* _Activity_: Return the entries below verbatim. Pictures stay out.

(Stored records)
===
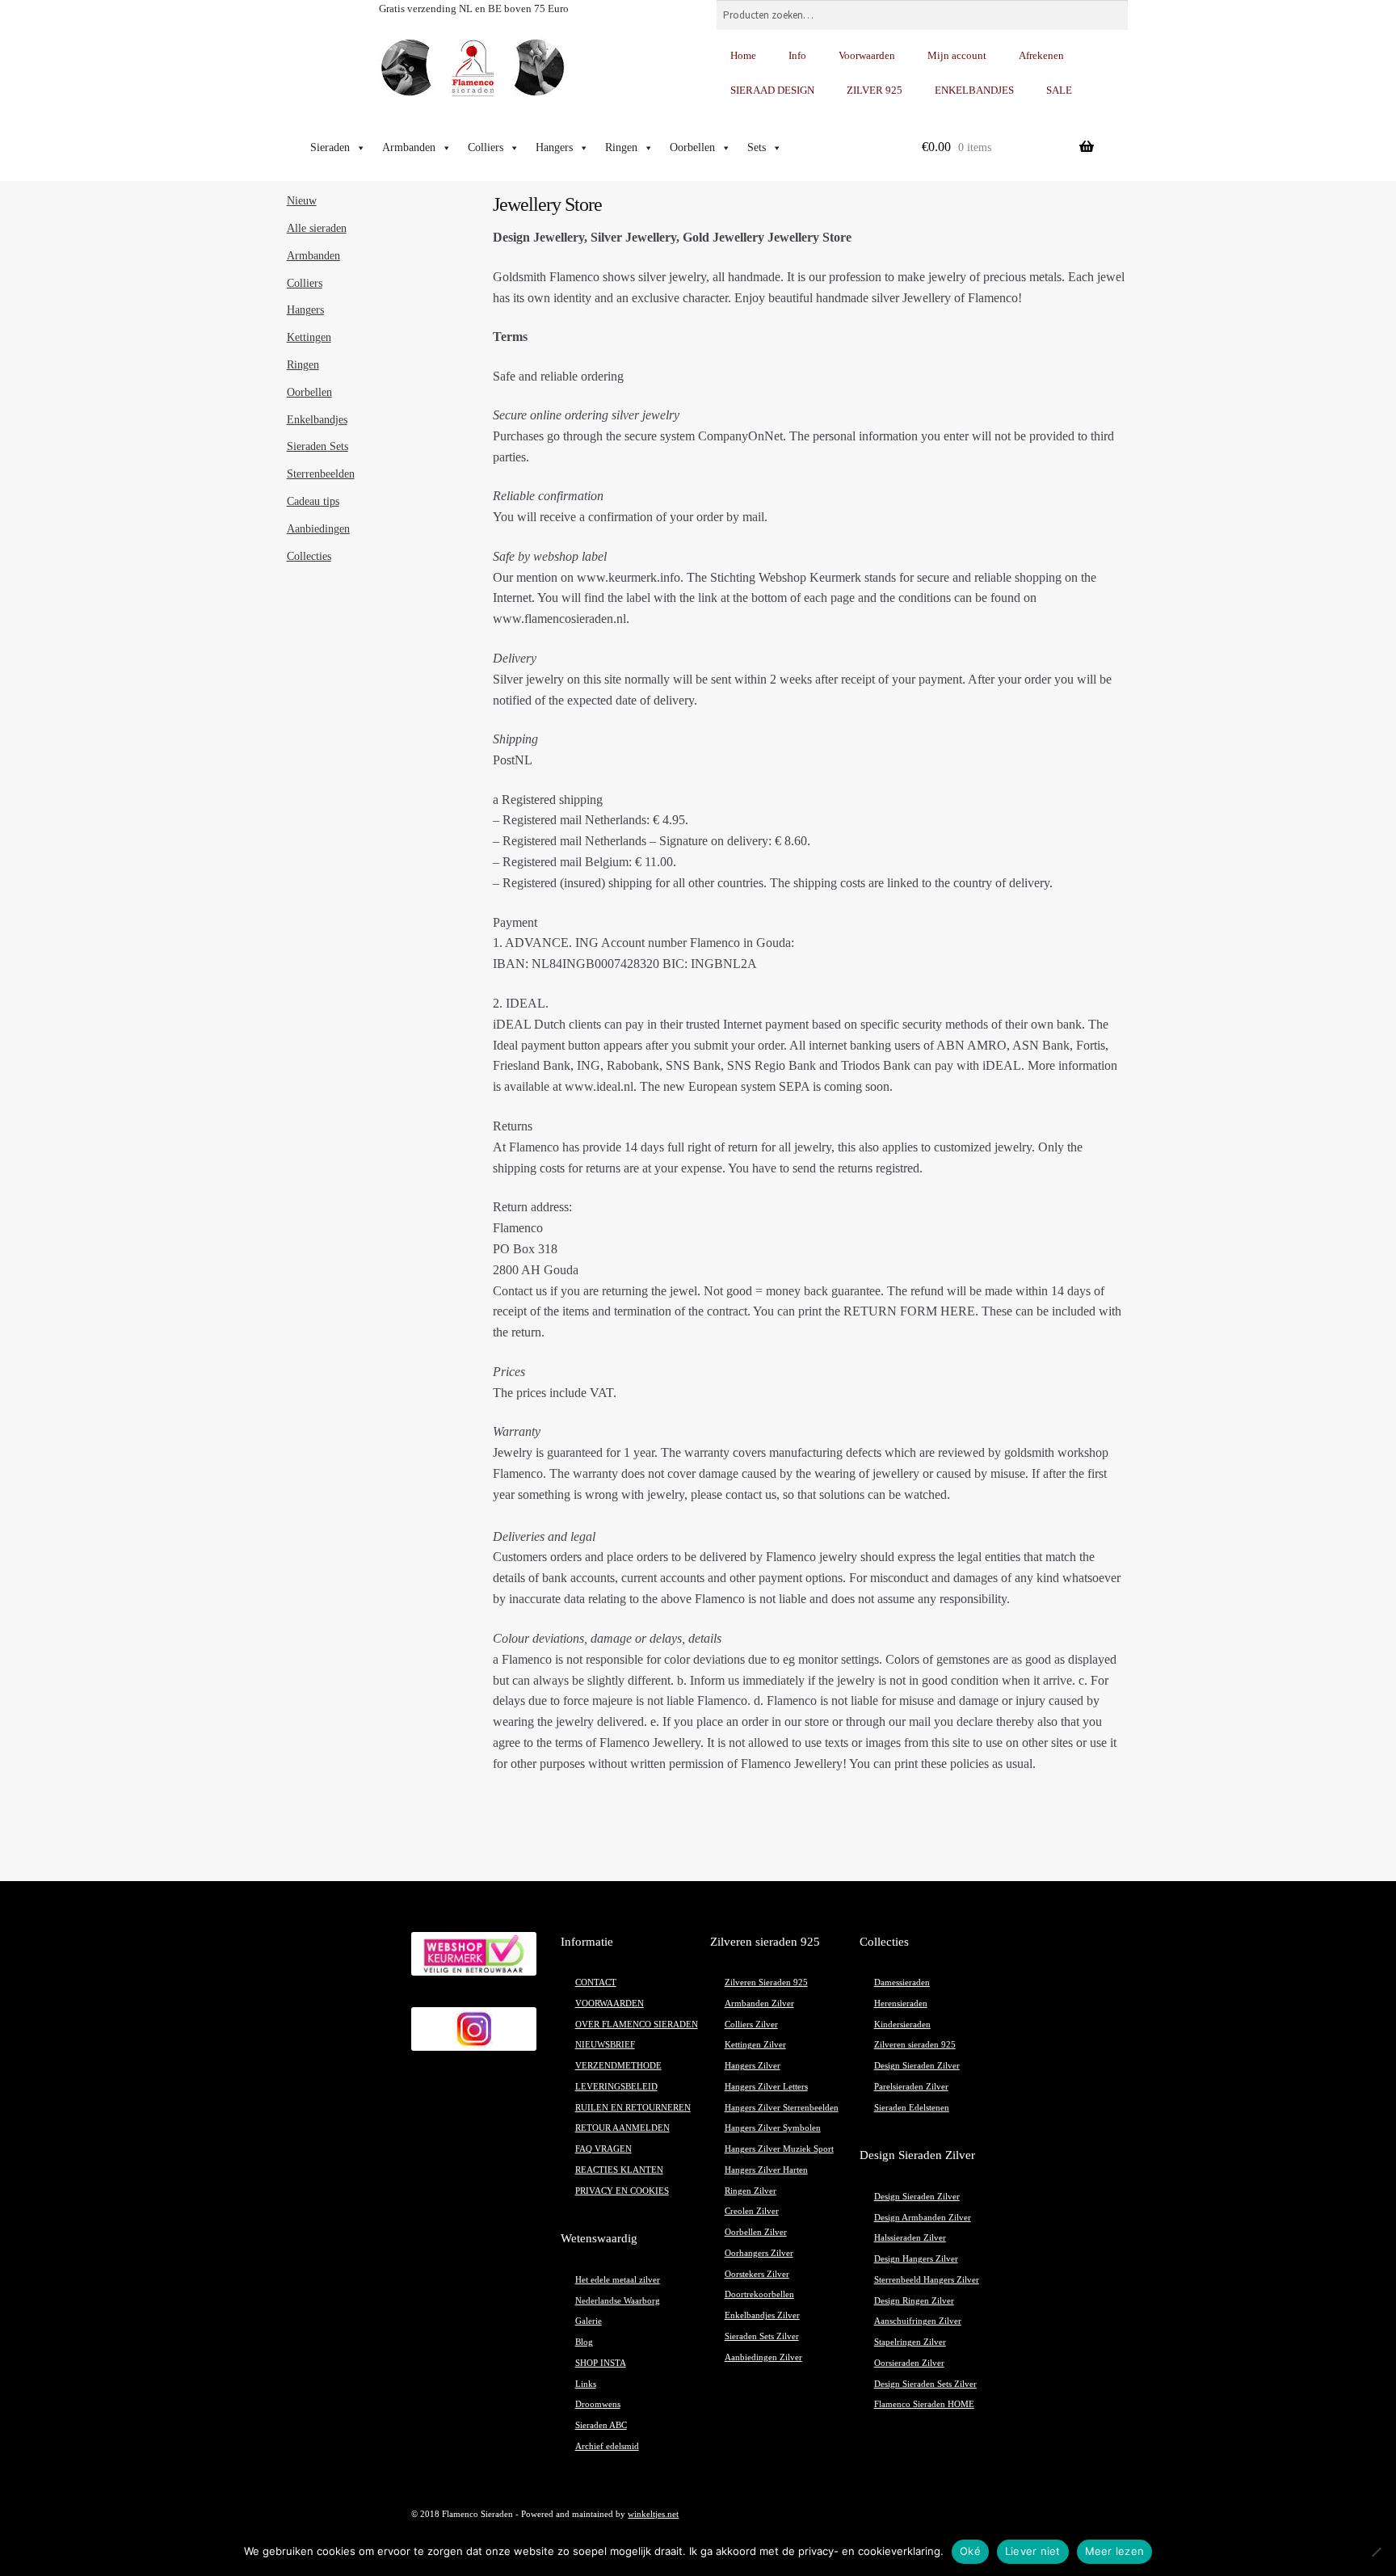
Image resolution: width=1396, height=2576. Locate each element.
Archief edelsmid (607, 2446)
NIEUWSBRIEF (605, 2044)
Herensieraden (900, 2003)
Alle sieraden (317, 228)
===
* _Your solution_:
Image resolution: width=1396, height=2576. Locate each element.
Archief edelsmid (607, 2446)
NIEUWSBRIEF (605, 2044)
Herensieraden (900, 2003)
Alle sieraden (317, 228)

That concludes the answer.